═════ SUPPLIED TEXT ═════

Recursive Language Models (Paper Summary)

Recursive Language Models — Paper Summary

Paper Info

Title: Recursive Language Models

Authors: Alex L. Zhang, Tim Kraska, Omar Khattab (MIT CSAIL)

arXiv: 2512.24601 [cs.AI]

Date: December 2025 / January 2026

Code: https://github.com/alexzhang13/rlm

Core Contribution

Recursive Language Models (RLMs) are a general inference-time scaling paradigm that enables LLMs to process arbitrarily long prompts by treating the prompt as part of an external environment. The LLM can programmatically examine, decompose, and recursively call itself over snippets of the prompt — extending effective context by up to two orders of magnitude beyond the model's native context window [Source: sources/rlm-paper.md].

Key insight: Instead of forcing the entire context into the model's input window, RLMs offload it to a REPL environment where the model interacts with it via code, spawning recursive sub-calls only when needed. No single model call ever sees the full huge context.

═════ RECORD EXCERPTS ═════

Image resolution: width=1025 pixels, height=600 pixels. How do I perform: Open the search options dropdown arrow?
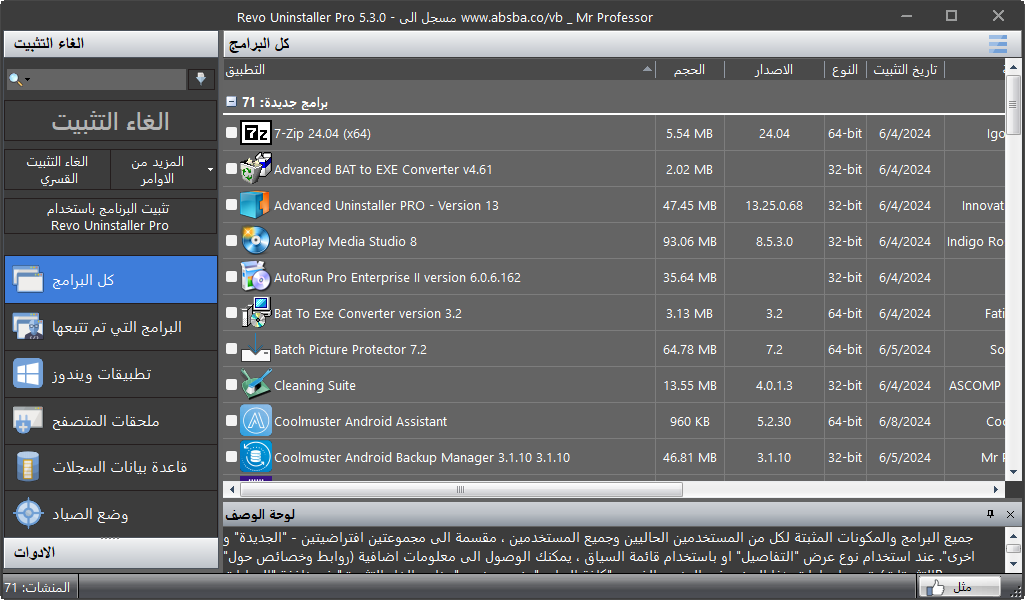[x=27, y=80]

═════
═════ RECORD EXCERPTS ═════

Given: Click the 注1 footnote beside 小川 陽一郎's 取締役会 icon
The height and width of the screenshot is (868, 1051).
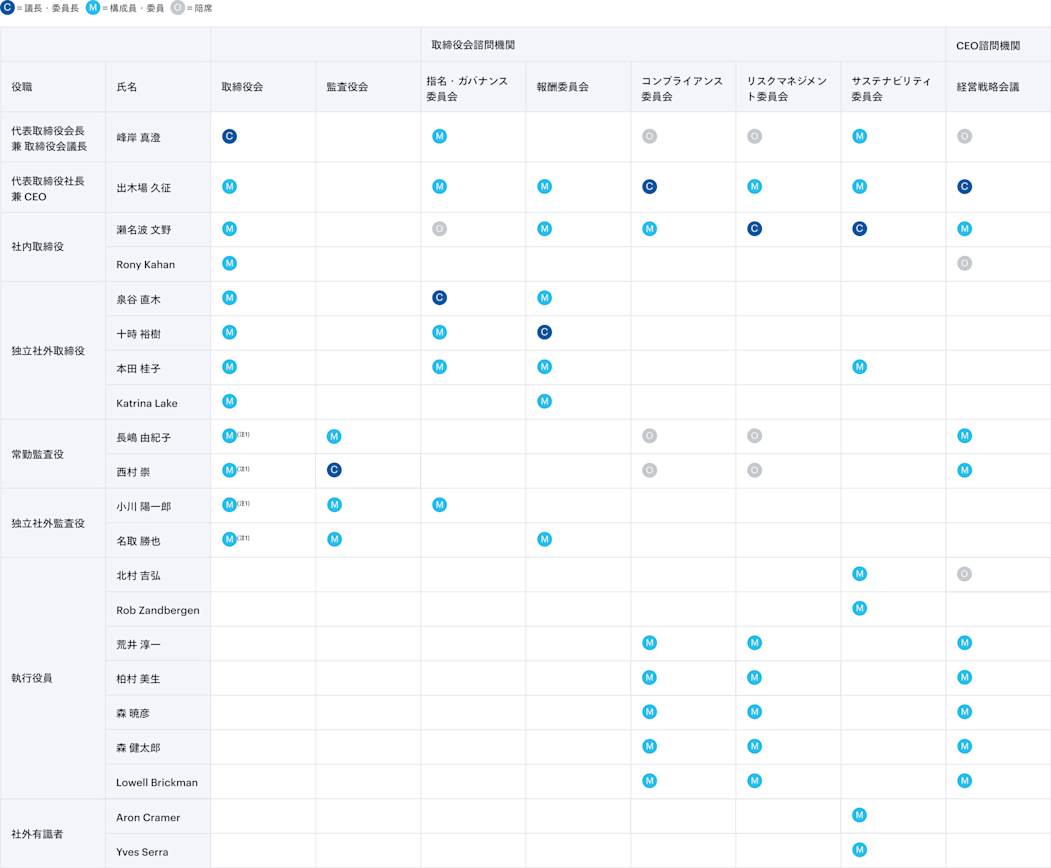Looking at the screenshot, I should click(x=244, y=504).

═════
═════ RECORD EXCERPTS ═════

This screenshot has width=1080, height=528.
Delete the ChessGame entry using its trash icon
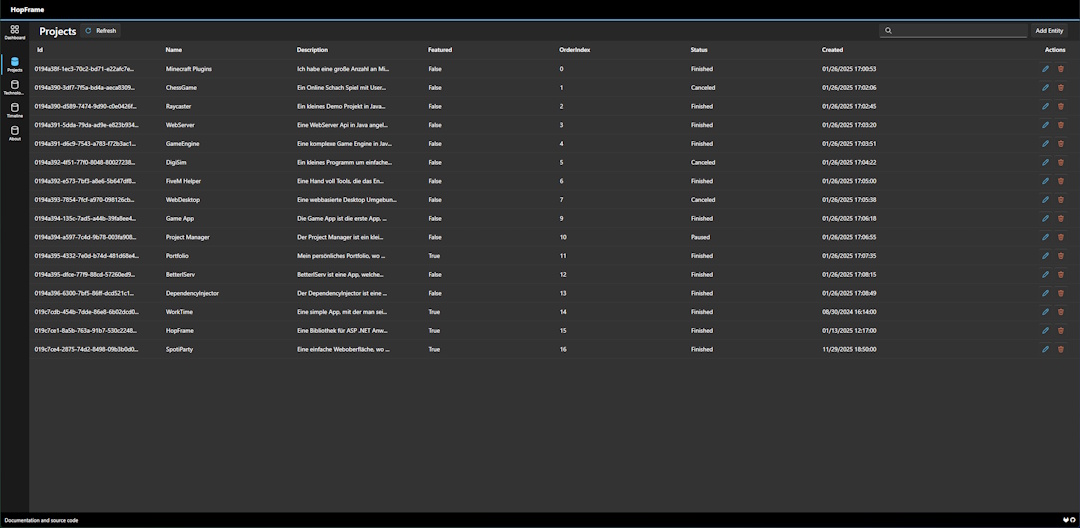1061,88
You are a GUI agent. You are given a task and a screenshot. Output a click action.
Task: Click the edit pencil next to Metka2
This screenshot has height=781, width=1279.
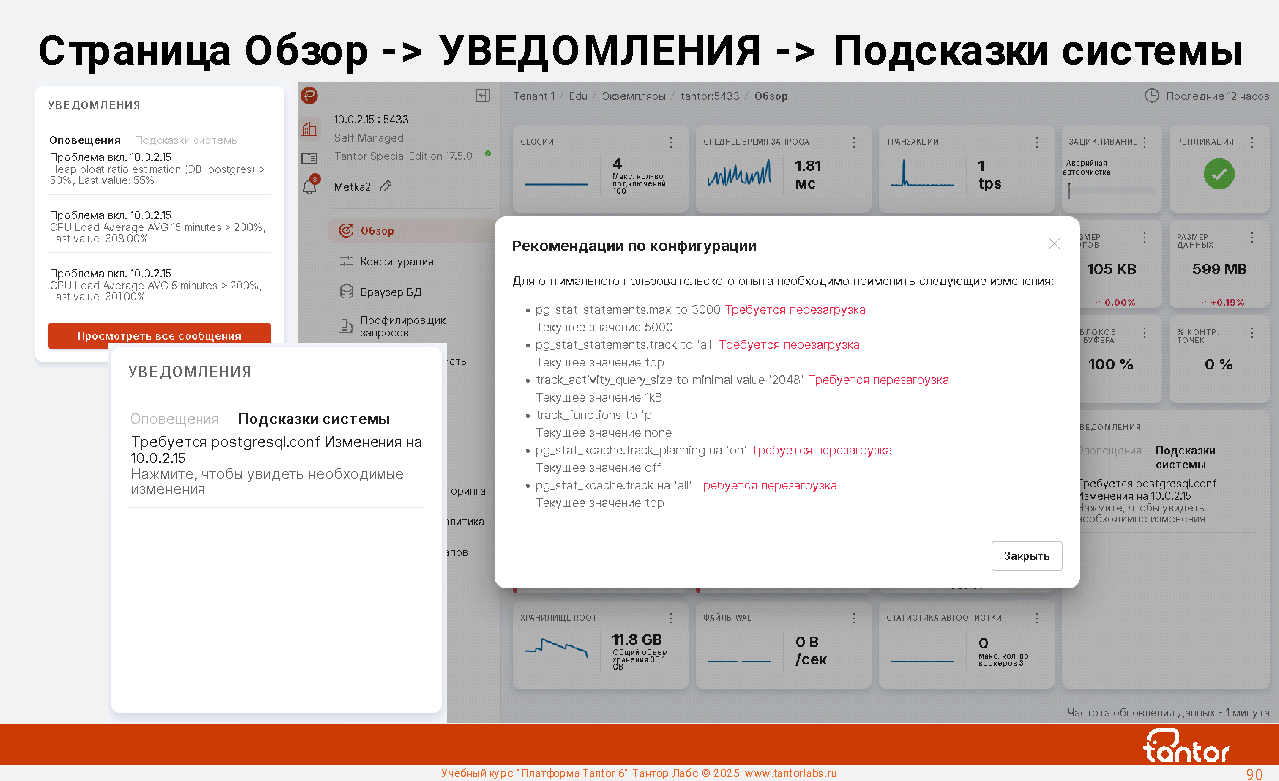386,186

═════

■ PARTS OF THE EXERCISE ■
A. According to the Recursive Language Models summary, where do RLMs offload the long context instead of placing it in the model's input window?
B. Repeat, word for word, everything in the Recursive Language Models summary from "Date: December 2025" down to "full huge context.".
C. Proceed with the Recursive Language Models paper summary, picking up right after its final sentence.

■ ANSWERS FOR THE EXERCISE ■
A. RLMs offload it to a REPL environment.

B.
Date: December 2025 / January 2026

Code: https://github.com/alexzhang13/rlm

Core Contribution

Recursive Language Models (RLMs) are a general inference-time scaling paradigm that enables LLMs to process arbitrarily long prompts by treating the prompt as part of an external environment. The LLM can programmatically examine, decompose, and recursively call itself over snippets of the prompt — extending effective context by up to two orders of magnitude beyond the model's native context window [Source: sources/rlm-paper.md].

Key insight: Instead of forcing the entire context into the model's input window, RLMs offload it to a REPL environment where the model interacts with it via code, spawning recursive sub-calls only when needed. No single model call ever sees the full huge context.

C.
Architecture

RLM as Drop-in Replacement

RLMs replace the standard llm.completion(prompt, model) with rlm.completion(prompt, model). To the user, the API is identical; under the hood, the root LM (depth=0) interacts with an environment storing the full context [Source: sources/rlm-github.md].

Python REPL Environment

The chosen environment is a Python REPL Notebook (similar to Jupyter) where:

The input context C is loaded as a variable in memory
The root LM outputs code blocks to peek, grep, partition, or transform the context
The root LM can launch recursive LM calls (depth=1) inside the REPL as if they were functions
Final answers are returned via FINAL(answer) or FINAL_VAR(var_name) tags [Source: sources/rlm-blog-alexzhang.md]

Two-Model Architecture (Typical)

Role	Model	Purpose
Root LM	Strong frontier model (e.g., GPT-5, Gemini 3)	Orchestrator: plans, interacts with user, issues REPL commands
Recursive LM	Smaller, faster model (e.g., GPT-5-mini, Qwen3-8B)	Worker: processes chunks/snippets summoned by root LM [Source: sources/rlm-techtalks.md]

Key Results

1. OOLONG Benchmark (Context Rot)

On the challenging trec_coarse split of OOLONG (evaluating fine-grained long-context reasoning):

132k context: RLM(GPT-5-mini) outperforms GPT-5 by >34 points (~114% increase) at roughly the same API cost
263k context: RLM(GPT-5-mini) outperforms GPT-5 by >15 points (~49% increase) and is cheaper per query
Ablating recursion (REPL without sub-calls) degrades performance by ~10%, confirming the value of recursive decomposition [Source: sources/rlm-blog-alexzhang.md]

2. BrowseComp-Plus (Ridiculously Large Contexts)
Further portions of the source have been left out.